Showing posts with label Mayan coral reef. Show all posts
Showing posts with label Mayan coral reef. Show all posts

Tuesday, March 16, 2010

Cruise Blues #1


Not exactly what you want to see when you step onto your cruise ship balcony to gaze at the tropical sea,  right? Not just that there's a crapload of tankers out there, but it's a metallic morning with a stiff breeze and just 64 degrees and you've signed up to go snorkeling. You're committed. The cruise line has a Draconian 48-hour cancellation policy. The $74 per person excursion charge has already been added to your swiftly escalating cruise account, and no matter what, you're going. This is kinda like eating a restaurant meal even though it sucks, or staying through a revolting movie just because you've paid for it.
And besides, it's a "free" cruise, which means I won it. No kidding. I took my elderly mother to a promotional event at a retirement center where the big prize was this cruise.  My number came up. It seemed really lucky to win, even though PK and I aren't exactly cruise material. But here we were a couple days into the cruise thinking that an opportunity to skim above a piece of the world's second largest coral reef—we were in the Caribbean off the coast of Belize on the Yucatan Peninsula—was not to be missed—or dismissed just because our teeth were chattering.
So we followed the herd onto a safe and comfortable craft (everything on cruise vacations is safe, if not  always comfortable) and headed with about 125 of our closest friends to the reef six miles distant.

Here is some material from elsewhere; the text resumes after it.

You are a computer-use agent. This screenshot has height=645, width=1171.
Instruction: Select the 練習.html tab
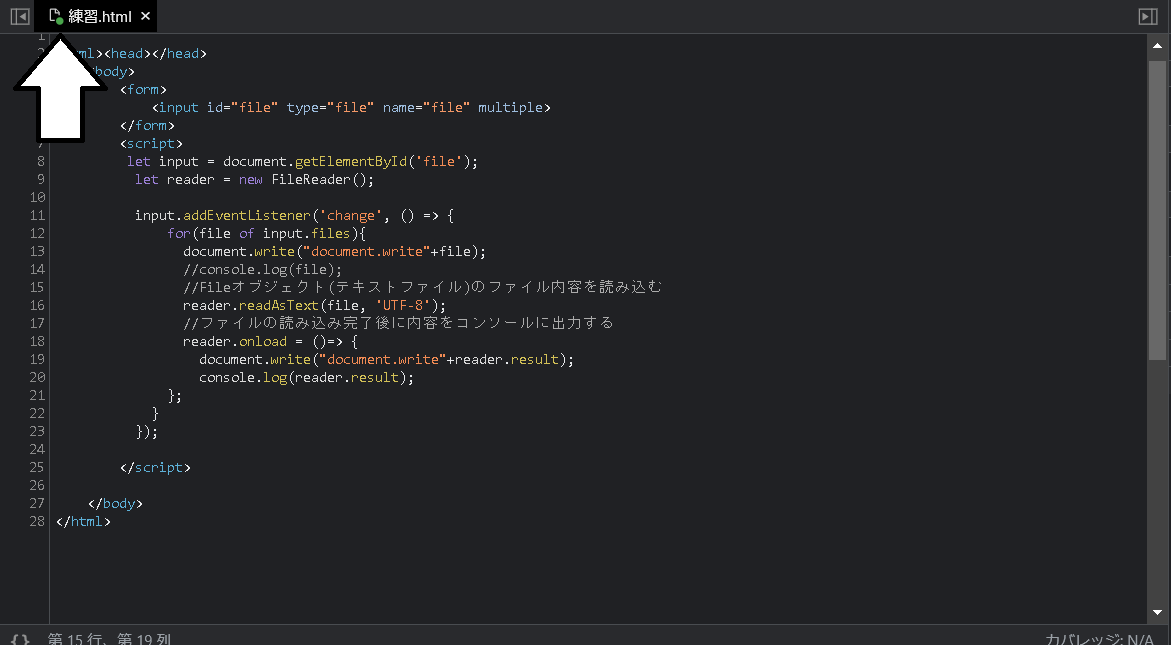click(x=100, y=16)
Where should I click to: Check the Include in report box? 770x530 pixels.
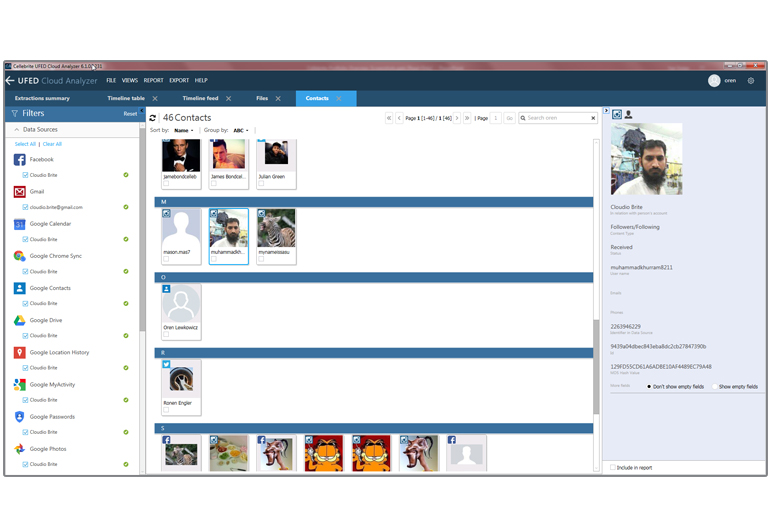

It wasn't getting any warmer.
This is a crew member enjoying the unseasonable March cold.
We arrived at the reef and were given our safety briefing; wear the mandatory flotation and don't go beyond the approximately basketball-court-sized area defined by crew members in plastic boats. And don't drink the rum punch until afterwards. Rum punch? At 9 a.m.?
So we floundered over the rail and with at least 100 other eager cruisers, splashed into the cool aquamarine.  Some wiser souls, including a couple of college girls in spaghetti straps, however, said NO WAY and got a head start on the  punch. More on that later.
I didn't mind the cold too much as I possess adequate natural insulation—fat. My ectomorph husband, however, quickly became, uh, chilled, a condition that would soon spread from his body to his mood. Especially his mood toward his wife. 
The pleasures of snorkeling with the masses in an intimate area is not to be downplayed. You will come into contact, fin or face, with at least 75 of them, one for each dollar paid for the experience. We were allowed an hour to snorkel, but most people couldn't hold out that long. PK and I soldiered on for maybe 30 minutes before I got sick of seeing way more people than fish, and  PK got sick of shivering. 
I took the above photo when we were back on the boat and all but the most persistent had called it quits. PK was wrapped in a damp towel and quaking like a hairless dog. Determined to cut my losses, I sought out the plastic barrel dispensing rum punch, the only free alcohol on the cruise where even a simple lite beer costs $6. It was maybe 10 a.m.  


College girls (?) on spring break cavort under an imagined sun.
A Scottish lad celebrates the not-so-fair morn.
And his fair lass goes along for the fair ride.
A lubricated couple prepares to smooch.
Rumless PK was not amused.
The cold was forgotten. The dance tunes were cranked up and whoo hoo! I believe the crew had  dumped an extra load of rum into the barrel out of sympathy for people who had paid too much for too little.  I think I can safely say that no one who signed up for the snorkeling on the world's second largest reef expected to be snockered before noon. 
Later PK and I  took a tender (a boat transporting cruise passengers into ports without proper depth to accommodate behemoth ships) into Belize City. Judgment clouded by the punch, I ordered a daiquiri on shore when PK got a beer. I couldn't drink the daiquiri, however, and handed it off to this receptive individual who was crafting trinkets near a bridge in Belize City. I believe his expression captures the spirit of the day.
I don't know this man's name, and I can't identify any of the people pictured above—except for that one unsmiling and annoyed person. If you were along for the ride this March 2010 day and happen to be pictured above and don't like it, please respond and I will remove your photo. Until then, thanks for a good time and bottom's up!